Just a few blocks south, there's the aftermath of what can only be called the same scorched earth strategy we saw up north, where ComEd said it had to maintain access and protect those power lines from towering tree branches.

"These trees were planted illegally in the right of way," said ComEd spokesman Pete Pedraza in a statement. "They need to be addressed. If they grow to full maturity, they could interfere with power."

Tree City's mayor has tried to reason with ComEd.

"We don't have leverage to make them reconsider at this point," said Mayor Bob Straz of Palos Heights.

Coincidently, the same battle was waged in west suburban Burr Ridge exactly one year ago. Mature trees on the ComEd right of way were history until neighbors there got together and said, "not in my backyard."

"They did definite trimming, but they didn't clear cut," said Betsy Levy, who was active in the Burr Ridge campaign.

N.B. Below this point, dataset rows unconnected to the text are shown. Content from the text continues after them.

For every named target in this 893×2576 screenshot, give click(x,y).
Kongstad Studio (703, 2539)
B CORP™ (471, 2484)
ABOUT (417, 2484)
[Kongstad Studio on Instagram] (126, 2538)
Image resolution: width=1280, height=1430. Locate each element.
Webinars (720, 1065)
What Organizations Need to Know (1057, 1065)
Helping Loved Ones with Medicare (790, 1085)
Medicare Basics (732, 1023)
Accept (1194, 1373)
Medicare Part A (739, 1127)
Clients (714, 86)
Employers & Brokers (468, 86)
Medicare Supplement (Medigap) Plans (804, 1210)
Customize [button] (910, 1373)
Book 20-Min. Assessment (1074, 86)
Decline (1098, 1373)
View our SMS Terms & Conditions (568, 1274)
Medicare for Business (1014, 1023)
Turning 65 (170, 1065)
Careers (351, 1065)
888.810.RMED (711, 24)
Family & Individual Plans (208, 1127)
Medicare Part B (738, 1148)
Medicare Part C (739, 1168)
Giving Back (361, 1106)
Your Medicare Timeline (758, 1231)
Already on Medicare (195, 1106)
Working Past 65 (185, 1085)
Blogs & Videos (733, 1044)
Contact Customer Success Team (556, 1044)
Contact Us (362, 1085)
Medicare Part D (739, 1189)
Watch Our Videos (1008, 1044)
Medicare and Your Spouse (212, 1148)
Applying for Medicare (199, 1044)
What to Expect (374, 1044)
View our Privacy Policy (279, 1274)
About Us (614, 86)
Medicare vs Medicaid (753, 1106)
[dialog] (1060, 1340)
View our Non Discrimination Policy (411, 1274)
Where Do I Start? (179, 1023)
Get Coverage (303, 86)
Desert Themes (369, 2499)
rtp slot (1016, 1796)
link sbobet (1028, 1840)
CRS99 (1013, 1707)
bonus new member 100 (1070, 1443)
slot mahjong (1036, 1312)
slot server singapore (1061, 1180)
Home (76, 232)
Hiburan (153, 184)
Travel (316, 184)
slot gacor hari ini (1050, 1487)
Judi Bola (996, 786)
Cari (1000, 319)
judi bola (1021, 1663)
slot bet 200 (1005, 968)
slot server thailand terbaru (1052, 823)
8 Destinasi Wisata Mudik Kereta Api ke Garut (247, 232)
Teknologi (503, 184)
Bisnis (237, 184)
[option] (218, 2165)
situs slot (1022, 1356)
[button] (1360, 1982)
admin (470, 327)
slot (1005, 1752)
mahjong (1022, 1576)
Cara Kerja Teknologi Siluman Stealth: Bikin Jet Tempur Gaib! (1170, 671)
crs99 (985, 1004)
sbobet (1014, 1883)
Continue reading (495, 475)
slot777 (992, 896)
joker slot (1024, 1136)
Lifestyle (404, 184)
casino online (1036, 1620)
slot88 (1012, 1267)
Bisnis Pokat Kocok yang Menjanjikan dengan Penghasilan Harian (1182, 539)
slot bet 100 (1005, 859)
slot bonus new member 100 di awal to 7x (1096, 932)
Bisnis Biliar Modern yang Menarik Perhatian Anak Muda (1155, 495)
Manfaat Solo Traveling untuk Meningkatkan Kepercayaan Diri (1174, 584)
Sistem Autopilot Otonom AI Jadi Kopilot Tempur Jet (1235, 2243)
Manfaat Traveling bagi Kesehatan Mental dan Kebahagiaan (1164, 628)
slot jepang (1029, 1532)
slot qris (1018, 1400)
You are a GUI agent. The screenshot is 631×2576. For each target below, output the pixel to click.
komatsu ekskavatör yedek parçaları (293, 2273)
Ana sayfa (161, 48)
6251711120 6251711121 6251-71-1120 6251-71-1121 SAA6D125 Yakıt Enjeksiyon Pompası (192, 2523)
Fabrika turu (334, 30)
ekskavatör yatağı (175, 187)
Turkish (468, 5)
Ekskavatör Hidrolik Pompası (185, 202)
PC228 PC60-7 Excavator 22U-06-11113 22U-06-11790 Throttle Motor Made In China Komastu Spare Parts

As a result, the backyards of Burr Ridge look much the same as they did years ago. The reprieve saved the trees, but may have cost ComEd money, which is what many suspect is the reason for the new strategy.

"Once it's done, you know, 50 years have to go by before they'll ever have to do it again," Levy said.

Palos Heights is looking for the same reprieve from the death sentences the pink ribbons now hanging from trees, both big and small, represent.

Even those, Sue Munin point out, have stopped growing.

"It's done, it's 20 feet tall, that's the maturity level of a Hawthorne tree," Munin said.

The people of Palos say they've pleaded their case all the way to ComEd Chairman Frank Clark; to no avail. ComEd plans to power up the chain saws a week from Monday.